» **Exercise passage**
_ _ _ _ _ _ _
Diffuse scattering is an untapped source of information that exists in X-ray crystallography, a mainstay structural biology technique, and it can enhance our understanding of protein dynamics. Knowledge of protein dynamics is essential for comprehending how proteins interact with other molecules and carry out their biological roles.

Thanks to computational and hardware infrastructure advances, diffuse scattering of a handful of proteins is now being analyzed. “There are a handful of labs in the world that work on it,” Wankowicz said. “The diffUSE project aims to democratize diffuse scattering by building accessible physical infrastructure, software, and downstream tools so that any lab can analyze protein motion in their system and uncover new biological insights from diffuse scattering.”

Typically, when you shine an X-ray beam at protein crystals, what we get back are these peaks called ‘Bragg peaks,’ and that is the repeating unit that happens. It’s basically indicating that ‘atom one’ is repeating in all these crystals. However, they’re not perfect crystals. Because proteins move, there are imperfections in them. What that causes is diffuse scattering, and it looks like clouds around very bright peaks.

Diffuse Signals (Project diffUSE)

These clouds contain information about how the proteins move within the crystals, and, importantly, how these movements are correlated, which is essential for understanding how enzymes work or how proteins bind to ligands.

Project milestones

Wankowicz and her colleagues will initially target a subset of proteins that crystallize well and then expand to others. “Our immediate goal is to target 15 different proteins of diverse size and function to learn about their differences and build the methodologies that are needed to do this on a lot of different proteins,” Wankowicz said.

The first major diffUSE project milestone, which the team plans to meet within the first 18 months, is determining whether they can collect data on five different proteins with no ligand bound and with ligands bound and whether those differences can be discerned in the modeling. The second milestone is developing computer modeling infrastructure that can work on a given protein but that can also integrate ligand and water molecules. “This is really important, as all of those individual pieces actually add up to the signal that you see,” Wankowicz said. Without models that explicitly account for all of those components, she said, “we’re never going to be able to get a forward model to predict the motions from the diffuse scattering data.”

Open protein dynamics database

The diffUSE project will be fully open source: All data, algorithms, and publications will be freely accessible to the public so others can build on them and make new discoveries. A major focus, which Wankowicz’s lab excels at, will be to build the infrastructure that makes such breakthroughs possible, inspired by how the Protein Data Bank underpinned AlphaFold. The team aims to extend the PDB with new modalities and robust data encodings, storing data in clear ways that both people and computers can understand.

Today, only about 80 percent of the data behind many protein models areexplained, but the diffUSE team is creating better algorithms to push that closer to 100 percent. By updating databases accordingly, researchers can readily apply these advances to analyze protein behavior and dynamics.

“Doing critical methods development openlygets me really excited about this project, not to mention the structural biology we’ll hopefully be able to discover and improve,” Wankowicz said. “Building tools and building software is an important part of biology, but sometimes it’s difficult to get financial support. Projects like diffUSE are typically funded by federal sources, so I’m happy to be supported by the Astera Institute.”

If AlphaFold has taught us what proteins look like, diffUSE may reveal how they move—transforming overlooked diffuse signals into concrete insights and ushering in the next watershed moment for open, data-driven discoveries.
_ _ _ _ _ _ _
» **Data to examine**
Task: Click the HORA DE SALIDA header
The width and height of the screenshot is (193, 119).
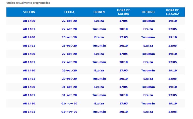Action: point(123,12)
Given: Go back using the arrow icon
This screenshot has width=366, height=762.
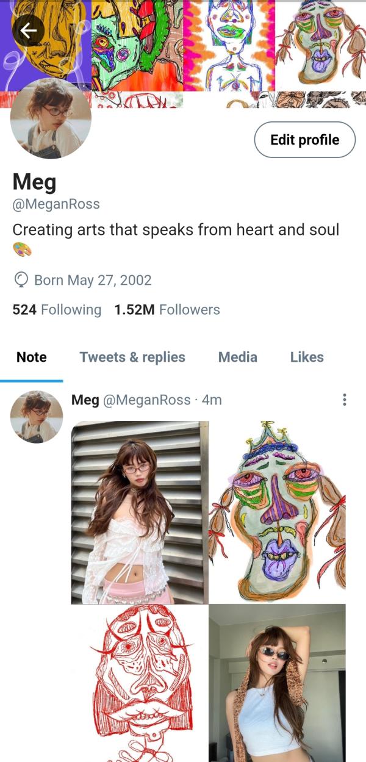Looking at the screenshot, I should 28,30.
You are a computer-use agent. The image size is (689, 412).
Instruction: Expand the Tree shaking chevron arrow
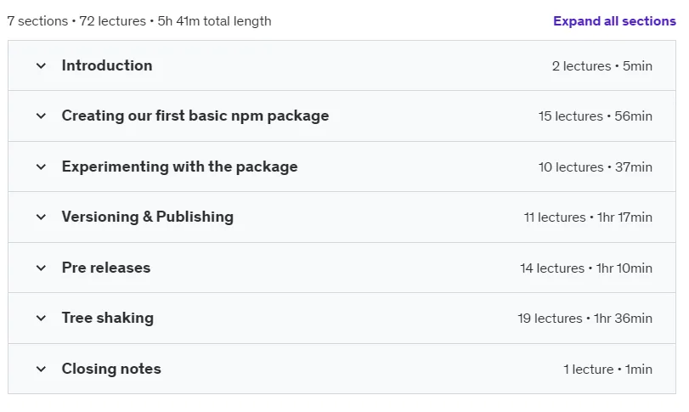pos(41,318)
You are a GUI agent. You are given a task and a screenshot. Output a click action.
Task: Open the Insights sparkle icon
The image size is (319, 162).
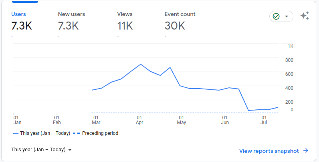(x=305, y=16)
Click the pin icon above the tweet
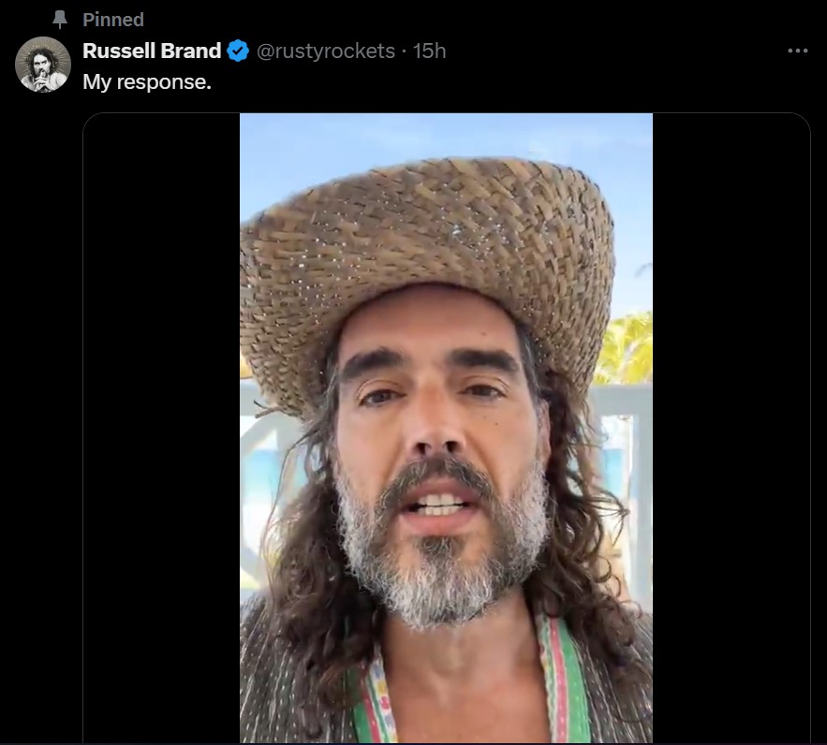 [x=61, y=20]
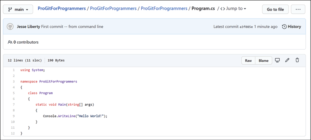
_ _ _ _ _ _ _
» **Instructions for the task**
Reproduce the diffuse scattering text from "Typically, when you" to "bind to ligands.", changing "clouds" to "halos" throughout.

» **Response to the task**
Typically, when you shine an X-ray beam at protein crystals, what we get back are these peaks called ‘Bragg peaks,’ and that is the repeating unit that happens. It’s basically indicating that ‘atom one’ is repeating in all these crystals. However, they’re not perfect crystals. Because proteins move, there are imperfections in them. What that causes is diffuse scattering, and it looks like halos around very bright peaks.

Diffuse Signals (Project diffUSE)

These halos contain information about how the proteins move within the crystals, and, importantly, how these movements are correlated, which is essential for understanding how enzymes work or how proteins bind to ligands.